Every household that relocates to Bathurst contributes about $95,000 a year to the local economy, according to mayor Graeme Hanger.
And he says the city has enough water to accommodate a population of 50,000 and enough zoned land to accommodate 55,000 as Bathurst continues to be one of the fastest growing regional centres in the state.
The Western Advocate asked Bathurst Regional Council if it was comfortable with the city’s expansion after receiving a number of letters from residents expressing disquiet about the population boom.
Their concerns ranged from the loss of farmland to the squeeze on parking in the CBD to overdevelopment in Bathurst’s inner streets.
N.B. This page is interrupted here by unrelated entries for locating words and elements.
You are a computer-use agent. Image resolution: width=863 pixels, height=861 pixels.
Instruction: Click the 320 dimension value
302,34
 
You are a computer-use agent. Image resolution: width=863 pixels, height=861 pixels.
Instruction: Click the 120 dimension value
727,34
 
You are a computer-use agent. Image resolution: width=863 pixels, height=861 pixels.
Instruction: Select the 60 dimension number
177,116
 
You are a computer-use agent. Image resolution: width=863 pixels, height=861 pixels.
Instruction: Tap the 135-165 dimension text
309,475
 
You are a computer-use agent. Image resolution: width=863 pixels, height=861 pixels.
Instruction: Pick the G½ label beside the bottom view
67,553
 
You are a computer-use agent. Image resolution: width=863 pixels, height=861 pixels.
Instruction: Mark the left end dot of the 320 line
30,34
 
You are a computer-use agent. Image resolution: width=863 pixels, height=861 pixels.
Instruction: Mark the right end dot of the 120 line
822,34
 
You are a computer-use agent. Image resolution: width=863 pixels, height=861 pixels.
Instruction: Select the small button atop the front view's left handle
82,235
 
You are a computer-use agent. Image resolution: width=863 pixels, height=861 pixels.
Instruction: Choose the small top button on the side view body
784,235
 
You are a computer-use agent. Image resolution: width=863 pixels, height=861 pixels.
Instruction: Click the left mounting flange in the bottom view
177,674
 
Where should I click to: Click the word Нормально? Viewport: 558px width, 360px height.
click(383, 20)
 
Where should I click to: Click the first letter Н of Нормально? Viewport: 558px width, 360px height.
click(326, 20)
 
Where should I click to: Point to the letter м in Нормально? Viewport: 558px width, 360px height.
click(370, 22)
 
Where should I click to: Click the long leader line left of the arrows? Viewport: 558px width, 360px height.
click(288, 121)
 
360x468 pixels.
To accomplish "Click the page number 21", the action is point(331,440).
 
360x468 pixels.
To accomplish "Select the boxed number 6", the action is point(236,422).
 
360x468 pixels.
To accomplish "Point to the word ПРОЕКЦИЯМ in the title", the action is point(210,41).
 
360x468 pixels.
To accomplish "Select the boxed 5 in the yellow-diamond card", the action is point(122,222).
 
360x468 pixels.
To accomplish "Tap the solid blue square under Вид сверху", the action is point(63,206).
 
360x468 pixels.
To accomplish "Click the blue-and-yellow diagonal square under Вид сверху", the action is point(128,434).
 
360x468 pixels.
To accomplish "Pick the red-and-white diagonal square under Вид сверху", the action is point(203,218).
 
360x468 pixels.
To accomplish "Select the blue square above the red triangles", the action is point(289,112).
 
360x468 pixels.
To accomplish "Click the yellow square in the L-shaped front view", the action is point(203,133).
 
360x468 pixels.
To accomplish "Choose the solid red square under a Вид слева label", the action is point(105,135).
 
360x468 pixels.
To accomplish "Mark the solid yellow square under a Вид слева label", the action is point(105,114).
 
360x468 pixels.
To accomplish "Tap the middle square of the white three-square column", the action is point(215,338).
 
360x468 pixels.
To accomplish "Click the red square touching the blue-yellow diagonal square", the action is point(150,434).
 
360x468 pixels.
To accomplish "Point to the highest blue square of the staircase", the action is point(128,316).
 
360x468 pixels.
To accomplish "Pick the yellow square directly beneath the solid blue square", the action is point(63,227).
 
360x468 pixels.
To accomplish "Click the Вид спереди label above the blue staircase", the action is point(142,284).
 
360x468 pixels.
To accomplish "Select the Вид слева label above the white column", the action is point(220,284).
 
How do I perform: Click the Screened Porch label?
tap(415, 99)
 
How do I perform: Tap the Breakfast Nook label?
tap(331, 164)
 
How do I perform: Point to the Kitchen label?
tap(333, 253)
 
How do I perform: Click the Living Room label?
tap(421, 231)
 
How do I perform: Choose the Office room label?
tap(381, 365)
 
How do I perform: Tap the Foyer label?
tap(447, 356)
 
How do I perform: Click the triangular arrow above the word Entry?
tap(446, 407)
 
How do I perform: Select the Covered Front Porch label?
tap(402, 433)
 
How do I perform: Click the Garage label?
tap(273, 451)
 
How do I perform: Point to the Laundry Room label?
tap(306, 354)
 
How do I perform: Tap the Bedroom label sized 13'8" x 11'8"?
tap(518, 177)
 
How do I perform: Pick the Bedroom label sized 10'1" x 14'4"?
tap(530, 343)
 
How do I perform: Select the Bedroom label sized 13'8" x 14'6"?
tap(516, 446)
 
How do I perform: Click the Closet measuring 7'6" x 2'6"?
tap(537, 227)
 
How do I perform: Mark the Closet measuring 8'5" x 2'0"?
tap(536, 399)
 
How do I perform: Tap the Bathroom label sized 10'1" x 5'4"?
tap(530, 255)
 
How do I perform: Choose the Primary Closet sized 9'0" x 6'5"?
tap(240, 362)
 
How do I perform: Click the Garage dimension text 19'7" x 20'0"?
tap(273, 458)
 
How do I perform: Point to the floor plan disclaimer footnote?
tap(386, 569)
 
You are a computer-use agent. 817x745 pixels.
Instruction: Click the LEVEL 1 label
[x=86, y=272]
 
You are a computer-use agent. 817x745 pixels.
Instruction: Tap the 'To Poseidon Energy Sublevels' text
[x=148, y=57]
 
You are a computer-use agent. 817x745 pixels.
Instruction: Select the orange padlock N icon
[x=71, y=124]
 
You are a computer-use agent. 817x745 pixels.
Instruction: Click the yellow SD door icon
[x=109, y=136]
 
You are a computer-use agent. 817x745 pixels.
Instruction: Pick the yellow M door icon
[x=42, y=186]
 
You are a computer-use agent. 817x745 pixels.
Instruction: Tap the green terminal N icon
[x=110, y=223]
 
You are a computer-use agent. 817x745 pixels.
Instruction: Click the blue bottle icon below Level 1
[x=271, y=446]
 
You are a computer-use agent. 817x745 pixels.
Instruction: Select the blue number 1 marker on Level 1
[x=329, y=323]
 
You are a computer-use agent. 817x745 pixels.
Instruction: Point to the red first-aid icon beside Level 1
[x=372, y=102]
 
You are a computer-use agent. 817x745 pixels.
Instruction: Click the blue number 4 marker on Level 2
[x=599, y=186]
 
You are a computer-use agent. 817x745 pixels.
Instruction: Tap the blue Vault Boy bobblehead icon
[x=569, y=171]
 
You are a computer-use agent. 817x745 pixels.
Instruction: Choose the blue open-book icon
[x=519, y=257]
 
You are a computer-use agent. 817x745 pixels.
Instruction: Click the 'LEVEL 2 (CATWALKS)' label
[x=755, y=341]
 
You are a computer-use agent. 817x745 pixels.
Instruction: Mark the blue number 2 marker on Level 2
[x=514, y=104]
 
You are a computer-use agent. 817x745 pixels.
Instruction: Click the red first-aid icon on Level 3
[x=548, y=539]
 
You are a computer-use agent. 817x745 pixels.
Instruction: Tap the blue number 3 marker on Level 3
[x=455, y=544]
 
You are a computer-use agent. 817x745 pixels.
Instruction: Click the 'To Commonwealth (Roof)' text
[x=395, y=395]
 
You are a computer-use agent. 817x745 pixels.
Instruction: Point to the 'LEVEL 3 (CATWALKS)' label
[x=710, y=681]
Cr Hanger, in response, pointed to the benefits new residents bring and said council had a number of strategies to manage any growing pains.
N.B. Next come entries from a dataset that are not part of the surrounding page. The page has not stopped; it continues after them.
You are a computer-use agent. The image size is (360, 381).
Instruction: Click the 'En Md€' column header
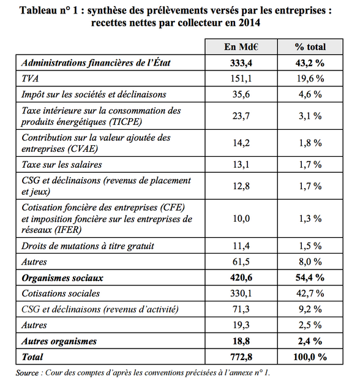[241, 47]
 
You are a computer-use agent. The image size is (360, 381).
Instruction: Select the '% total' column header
[310, 47]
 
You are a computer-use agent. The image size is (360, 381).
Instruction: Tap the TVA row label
[30, 78]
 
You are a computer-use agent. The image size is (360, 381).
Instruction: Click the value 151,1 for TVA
[241, 79]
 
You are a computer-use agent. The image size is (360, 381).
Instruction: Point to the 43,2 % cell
[310, 63]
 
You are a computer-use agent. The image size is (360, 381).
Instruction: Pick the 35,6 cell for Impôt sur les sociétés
[241, 94]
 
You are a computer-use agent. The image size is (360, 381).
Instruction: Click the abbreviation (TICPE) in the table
[126, 122]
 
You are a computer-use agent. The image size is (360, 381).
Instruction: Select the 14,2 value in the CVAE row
[241, 143]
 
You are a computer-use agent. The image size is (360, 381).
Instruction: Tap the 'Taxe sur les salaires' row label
[62, 165]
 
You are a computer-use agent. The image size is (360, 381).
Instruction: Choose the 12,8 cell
[241, 186]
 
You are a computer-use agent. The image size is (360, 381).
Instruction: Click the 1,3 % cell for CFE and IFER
[310, 219]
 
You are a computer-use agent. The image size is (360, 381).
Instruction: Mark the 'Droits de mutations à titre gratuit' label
[88, 246]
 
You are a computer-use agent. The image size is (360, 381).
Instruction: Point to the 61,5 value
[241, 262]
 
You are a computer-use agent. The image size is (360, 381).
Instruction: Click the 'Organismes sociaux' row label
[62, 277]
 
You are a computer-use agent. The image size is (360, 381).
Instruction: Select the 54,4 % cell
[310, 277]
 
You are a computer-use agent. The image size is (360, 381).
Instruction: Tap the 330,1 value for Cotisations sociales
[241, 293]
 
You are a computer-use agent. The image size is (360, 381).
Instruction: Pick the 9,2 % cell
[310, 309]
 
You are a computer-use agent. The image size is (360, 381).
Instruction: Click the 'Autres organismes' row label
[59, 341]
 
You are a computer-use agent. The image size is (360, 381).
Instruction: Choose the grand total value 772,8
[241, 357]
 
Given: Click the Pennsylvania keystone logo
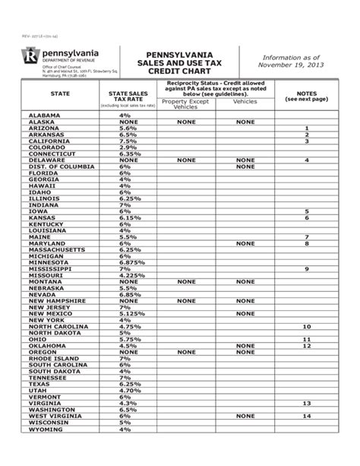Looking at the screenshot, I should (x=31, y=55).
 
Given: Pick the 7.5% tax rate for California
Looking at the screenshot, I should (x=128, y=141).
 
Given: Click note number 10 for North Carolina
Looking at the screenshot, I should (x=307, y=326).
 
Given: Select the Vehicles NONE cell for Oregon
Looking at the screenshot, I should (x=245, y=352).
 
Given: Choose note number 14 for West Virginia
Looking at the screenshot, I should (x=307, y=416).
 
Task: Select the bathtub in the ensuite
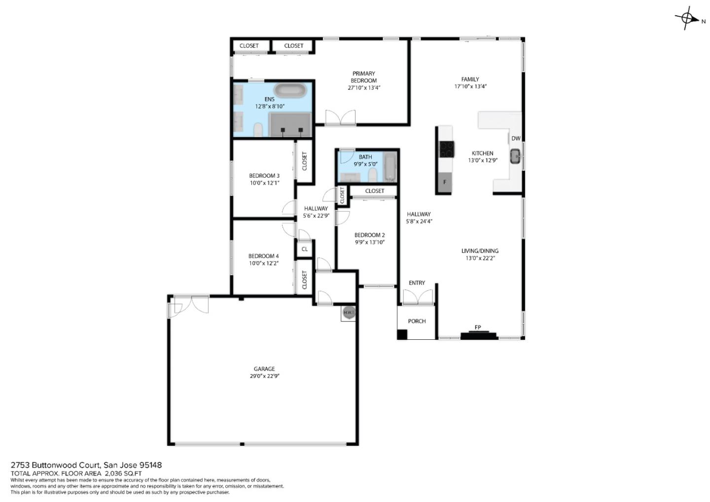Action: pyautogui.click(x=290, y=91)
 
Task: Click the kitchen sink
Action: pyautogui.click(x=516, y=157)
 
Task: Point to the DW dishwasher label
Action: pyautogui.click(x=515, y=139)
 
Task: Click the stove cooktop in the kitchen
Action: pyautogui.click(x=447, y=149)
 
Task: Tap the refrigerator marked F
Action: pyautogui.click(x=444, y=182)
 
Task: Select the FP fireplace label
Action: pyautogui.click(x=477, y=327)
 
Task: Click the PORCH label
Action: pyautogui.click(x=417, y=321)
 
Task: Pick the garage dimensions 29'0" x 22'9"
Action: pyautogui.click(x=264, y=376)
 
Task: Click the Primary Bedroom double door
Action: pyautogui.click(x=340, y=117)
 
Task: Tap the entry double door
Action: pyautogui.click(x=418, y=297)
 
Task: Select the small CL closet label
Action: pyautogui.click(x=304, y=249)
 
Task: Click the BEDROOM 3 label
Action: pyautogui.click(x=264, y=176)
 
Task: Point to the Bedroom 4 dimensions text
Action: pyautogui.click(x=264, y=263)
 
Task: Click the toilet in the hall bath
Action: pyautogui.click(x=373, y=175)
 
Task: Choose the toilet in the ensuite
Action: pyautogui.click(x=257, y=130)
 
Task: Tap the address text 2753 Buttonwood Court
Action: pyautogui.click(x=56, y=465)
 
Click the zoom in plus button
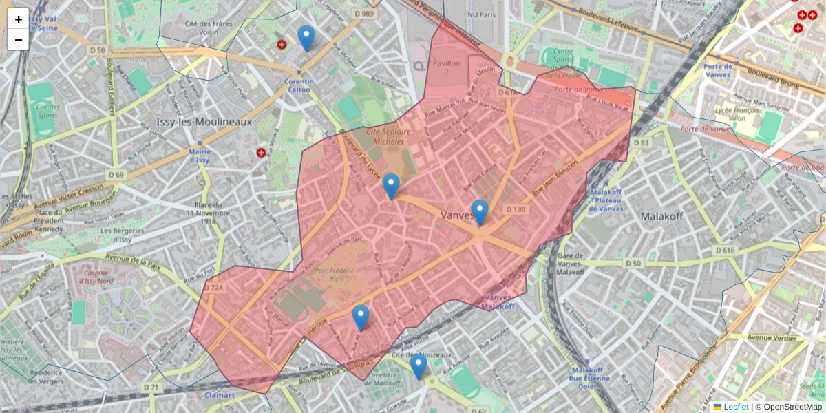coord(19,19)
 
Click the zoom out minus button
coord(19,39)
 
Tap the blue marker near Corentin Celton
coord(306,39)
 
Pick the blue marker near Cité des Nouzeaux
coord(418,366)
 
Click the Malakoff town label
coord(661,215)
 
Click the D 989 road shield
coord(363,14)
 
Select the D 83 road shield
coord(641,142)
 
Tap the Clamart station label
coord(220,395)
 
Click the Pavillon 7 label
coord(445,67)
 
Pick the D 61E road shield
coord(725,250)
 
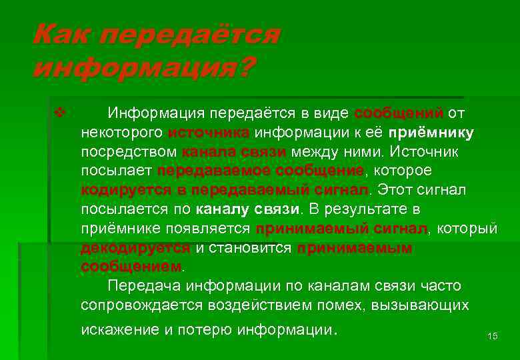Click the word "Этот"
[397, 190]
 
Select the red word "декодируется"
[135, 248]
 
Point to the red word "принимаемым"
[355, 248]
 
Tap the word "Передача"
[144, 286]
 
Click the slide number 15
[493, 336]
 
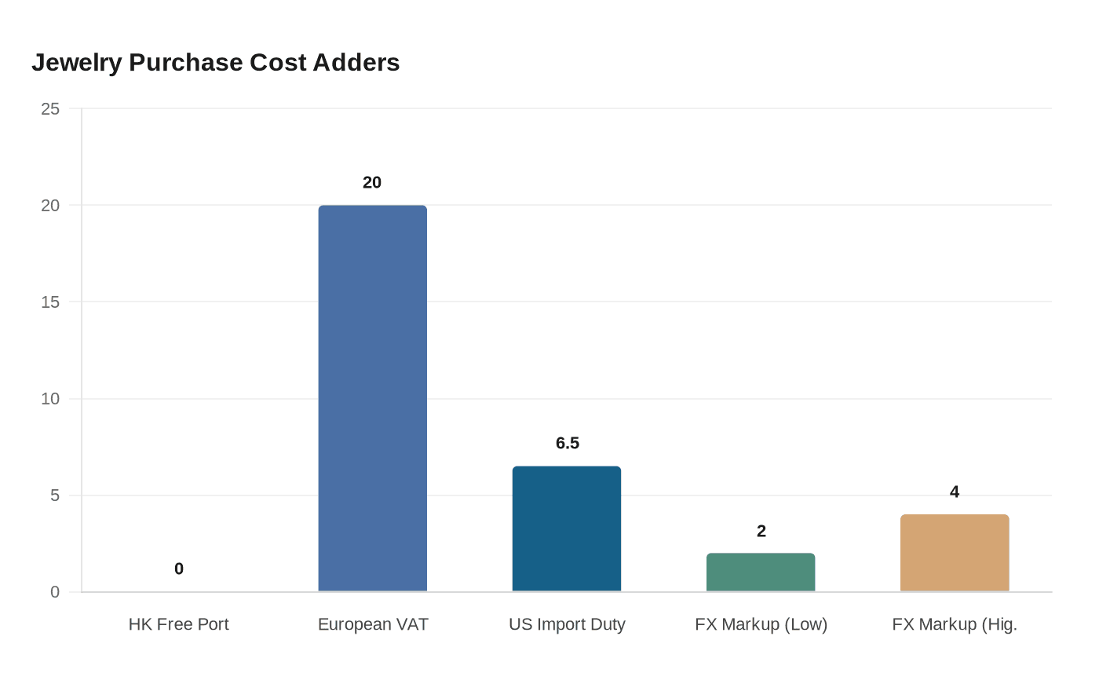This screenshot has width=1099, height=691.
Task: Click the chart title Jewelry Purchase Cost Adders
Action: click(216, 63)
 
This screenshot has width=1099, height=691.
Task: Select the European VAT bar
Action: click(373, 398)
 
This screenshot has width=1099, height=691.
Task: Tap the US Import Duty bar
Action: click(567, 528)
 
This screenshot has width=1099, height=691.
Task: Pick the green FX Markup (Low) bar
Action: click(761, 572)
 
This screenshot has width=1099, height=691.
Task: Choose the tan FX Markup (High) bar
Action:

“Council is comfortable with the city's population growth rate,” he said.
“The average population growth rate of 1.4 per cent per year has not outstripped economic growth of 2.2pc per year, which means that the economy is keeping pace with population growth.”
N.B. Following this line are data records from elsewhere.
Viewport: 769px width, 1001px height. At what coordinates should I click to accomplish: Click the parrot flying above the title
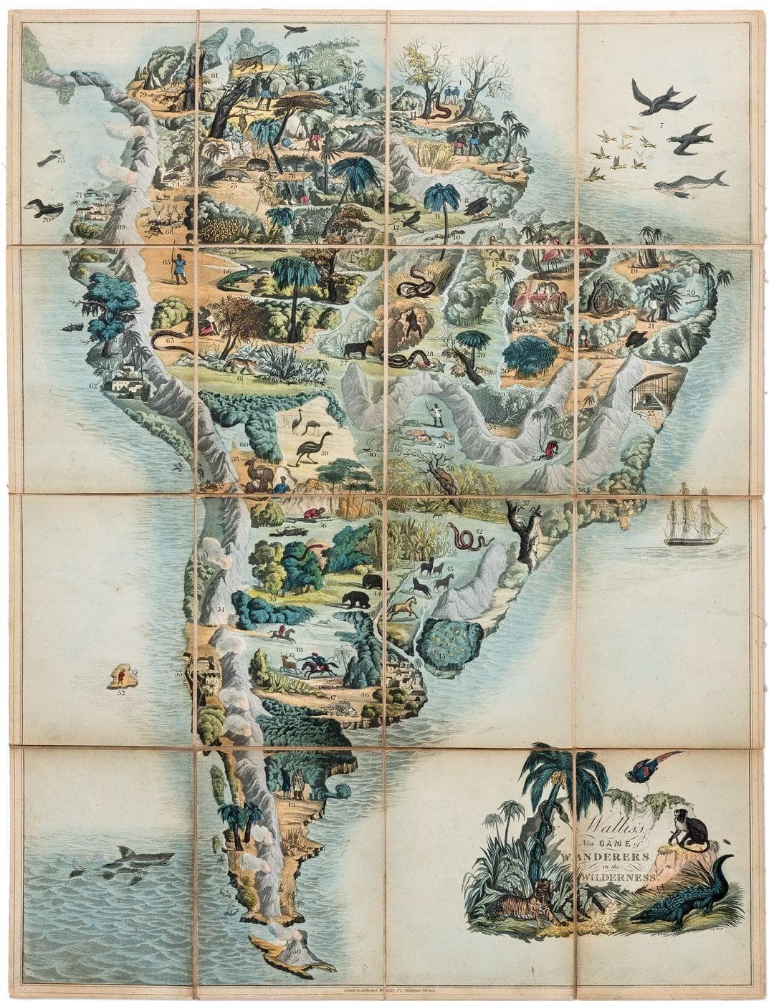[647, 767]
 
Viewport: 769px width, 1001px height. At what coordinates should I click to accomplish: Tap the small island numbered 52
[122, 676]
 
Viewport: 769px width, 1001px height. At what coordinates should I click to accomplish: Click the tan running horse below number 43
[402, 608]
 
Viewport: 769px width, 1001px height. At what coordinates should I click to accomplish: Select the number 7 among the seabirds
[662, 126]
The NSW Department of Planning and Environment predicts the Bathurst region’s population will reach 55,250 by 2036 - an additional 12,170 people.
“Sufficient zoned land is available to cater for the population growth to 2036 at current densities,” Cr Hanger said. “Beyond 2036, new vacant land stocks would need to be available for longer term growth of the city.
“Infrastructure such as the Water Filtration Plant and the Sewerage Treatment Plant are able to cater for a population beyond 2036, with council recently completing the new water reservoir at Kelso to cater for an additional 10,000 people.
“Based on current water consumption data, it is expected that Chifley Dam can cater for a population of approximately 50,000 people.”
Sustainable population growth was the “cornerstone of economic health”, he said.
“Every new relocation contributes approximately $95,000 per year to the local economy on average due to consumption and spending impacts.
“New residents generate new businesses, add to the customer base, create cultural diversity, lift median incomes, increase tourism through visiting friends and relatives, and grow participation in community groups.”
In terms of protecting farmland and inner city trees, Cr Hanger said council had adopted the Bathurst Region Urban and Rural Strategies.
“These strategies have considered the need to protect prime agricultural lands and minimise the fragmentation of agricultural lands for urban and rural residential purposes,” he said.
“We are also finalising a new Housing Strategy that considers the impacts of urban sprawl and how council can plan for the city's growth that uses vacant land stocks in the most efficient manner and minimises the expansion of the city's footprint.
“Council has in place a tree preservation policy that applies to the Heritage Conservation Areas in the Bathurst Region to ensure tree preservation is considered in the development process.”
Cr Hanger said there are a number of plans and strategies “to provide for the infrastructure required to support urban growth, including roads and parking, sewer and water”.
“Council also has in place a number of contribution plans to ensure new development contributes to the cost of new infrastructure.”
He said reviews had been conducted into car parking around the CBD and it continued to be monitored.
Investigations have shown there is not a shortfall of spaces, he said.
“Investigations have also identified the future supply required to support the growth of the CBD and council continues to plan for the provision of additional car parking infrastructure as that growth occurs.
“There is a contributions plan in place to ensure new development is contributing to the cost of that future infrastructure.
“Council will be commencing preparation of an Integrated Transport Plan for the CBD and linkages into the CBD that will consider road, parking, footpath and cycle path needs within and to and from the CBD as the city continues to grow.”